PROBLEMA PLANTEADO A
Según la columna sobre la muerte de Fidel Castro, ¿qué imagen viene a la cabeza al pensar en esa muerte y en la Revolución cubana?
PROBLEMA PLANTEADO B
Copia de la columna sobre la muerte de Fidel Castro el pasaje que empieza con "Es la de un" y sigue hasta "hace responsable.".
PROBLEMA PLANTEADO C
Continúa la columna sobre la muerte de Fidel Castro a partir del punto en que termina.

Por Ibsen Martínez
Me comparo con los
compañeros de oficio, los muchos articulistas que todavía, ¡gracias a Dios!,
animan el periodismo mundial, y me achico, avergonzado, porque soy todo menos
el sesudo y atinadamente predictivo analista que me gustaría ser. Ahí tiene
usted el asunto que por estos días acapara la atención mundial: la muerte de
Fidel Castro. ¡Y yo sin dada que decir!
Muere un hombre que le ha
jodido la vida a millones de seres humanos, un hombre excepcional, sin duda,
una figura que no desluce, en cuanto a crueldad, como cofrade de Stalin y Mao,
y me encuentro con que no tengo nada que opinar, al menos nada que llene un
artículo de tan solo 600 palabras. Lo peor es que no puedo siquiera consolarme
pensando que la vaina me ha tomado por sorpresa: “el caballo” estaba, desde
hace años, “mascando el agua”, como suele decirse en Venezuela. Me recrimino
porque, siendo así, he podido mostrarme más previsivo y hace tiempo he debido
emborronar notas para el previsible comentario póstumo. Pero, no; ¡nada!
Tan solo una imagen me viene
a la cabeza al pensar en la muerte de Fidel Castro y en la Revolución cubana.
Es la de un viejo autobús lleno de gente, caído sobre su techo, las ruedas aún
girando tras rodar al fondo de un barranco. Los contados sobrevivientes escapan
por las ventanillas y se alejan del colectivo a punto de estallar, gateando de
prisa entre las breñas, ensangrentados y aullando de dolor. Releo lo anterior y
me digo que, una vez más, abandonarse a la escritura automática puede rendir
frutos. A mí, al menos, me ayuda a figurarme quiénes somos los
latinoamericanos. Esta imagen del autobús al fondo del barranco vuelve a mí
cada vez que ocurre algo que, como la muerte de Fidel Castro, me invita a echar
un retrospectivo vistazo mental a los muchos hitos de la historia política de
nuestra América independiente. Invariablemente, eso es lo único que alcanzo a
ver: un accidente carretero, con muchas víctimas sin nombre, y del que nadie se
hace responsable.

SEGMENTO DE DATOS
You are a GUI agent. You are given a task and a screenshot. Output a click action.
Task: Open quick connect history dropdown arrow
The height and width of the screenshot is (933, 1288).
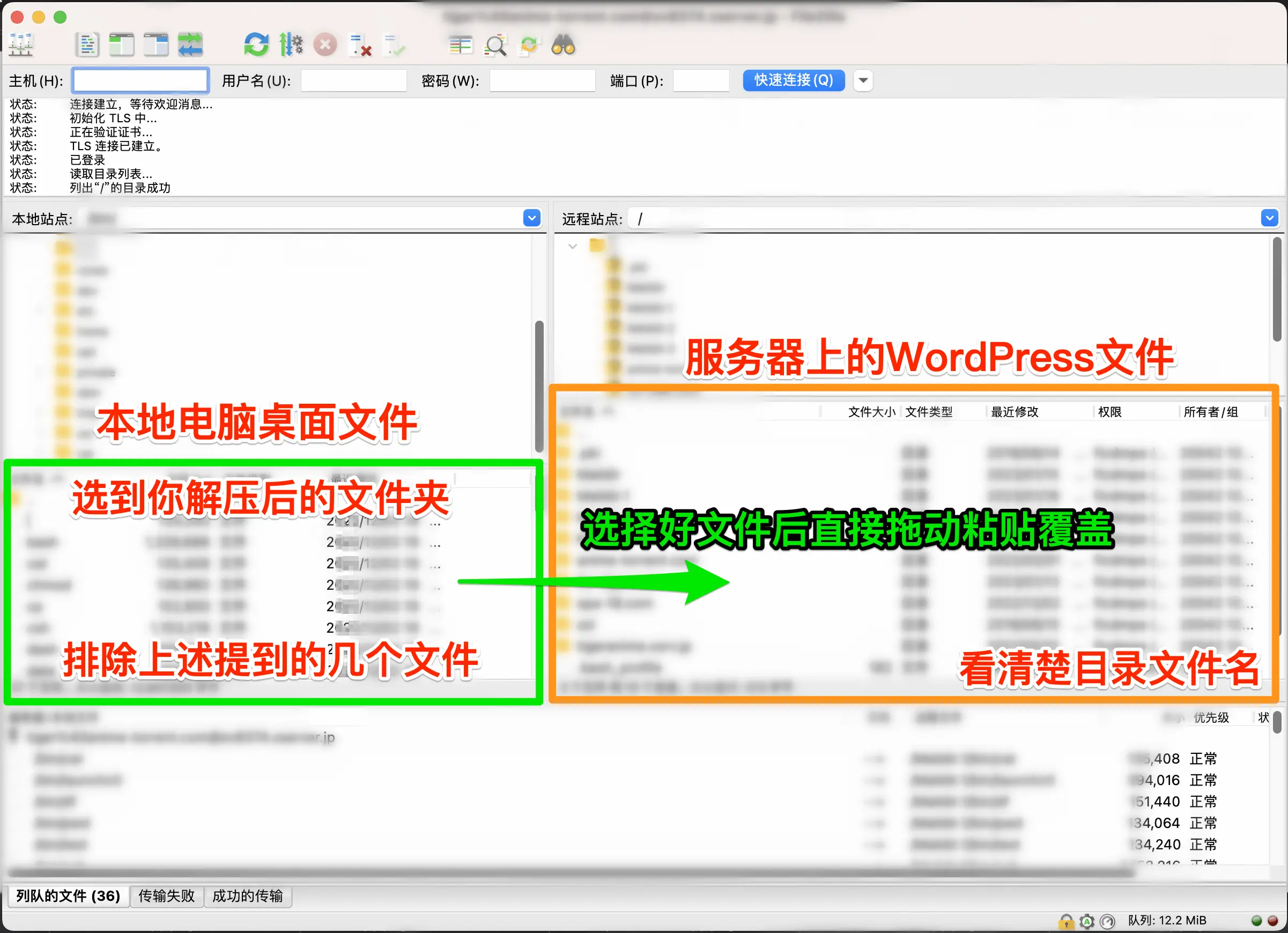[x=863, y=80]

RESPUESTA A
La de un viejo autobús lleno de gente, caído sobre su techo al fondo de un barranco, con las ruedas aún girando.

RESPUESTA B
Es la de un viejo autobús lleno de gente, caído sobre su techo, las ruedas aún
girando tras rodar al fondo de un barranco. Los contados sobrevivientes escapan
por las ventanillas y se alejan del colectivo a punto de estallar, gateando de
prisa entre las breñas, ensangrentados y aullando de dolor. Releo lo anterior y
me digo que, una vez más, abandonarse a la escritura automática puede rendir
frutos. A mí, al menos, me ayuda a figurarme quiénes somos los
latinoamericanos. Esta imagen del autobús al fondo del barranco vuelve a mí
cada vez que ocurre algo que, como la muerte de Fidel Castro, me invita a echar
un retrospectivo vistazo mental a los muchos hitos de la historia política de
nuestra América independiente. Invariablemente, eso es lo único que alcanzo a
ver: un accidente carretero, con muchas víctimas sin nombre, y del que nadie se
hace responsable.

RESPUESTA C
Me ocurre que, desde niño,
tengo un ojo para esa nota de relleno que todos los días (y no es un decir)
puede leerse en la página de sucesos de cualquier tabloide latinoamericano.
Como cada vez hay menos diarios de papel, lo sé, y por eso la nota se ha mudado
a los medios digitales: un colectivo sin frenos, conducido por un ebrio o por
un hombre “con problemas personales”. Ese frenético que no ha dormido lo
suficiente se las arregla para que un vehículo al que no le han hecho
mantenimiento desde hace por lo menos 200.000 kilómetros caiga al vacío desde
el voladero que puede ser un puente sin defensas o una curva resbaladiza y en
pendiente.
La retórica de nuestros
adalides y próceres, desde Gaitán y Perón hasta Castro y Chávez, recurre en
aquello de “subirse al autobús de la historia” que, como dice la canción de don
Agustín Lara, pasa solamente una vez. Instan a los desprevenidos a abordar el
funesto autobús como si declamasen aquel verso de Hebbel que recomienda estar
atentos a reconocer al “auriga de nuestra estrella”.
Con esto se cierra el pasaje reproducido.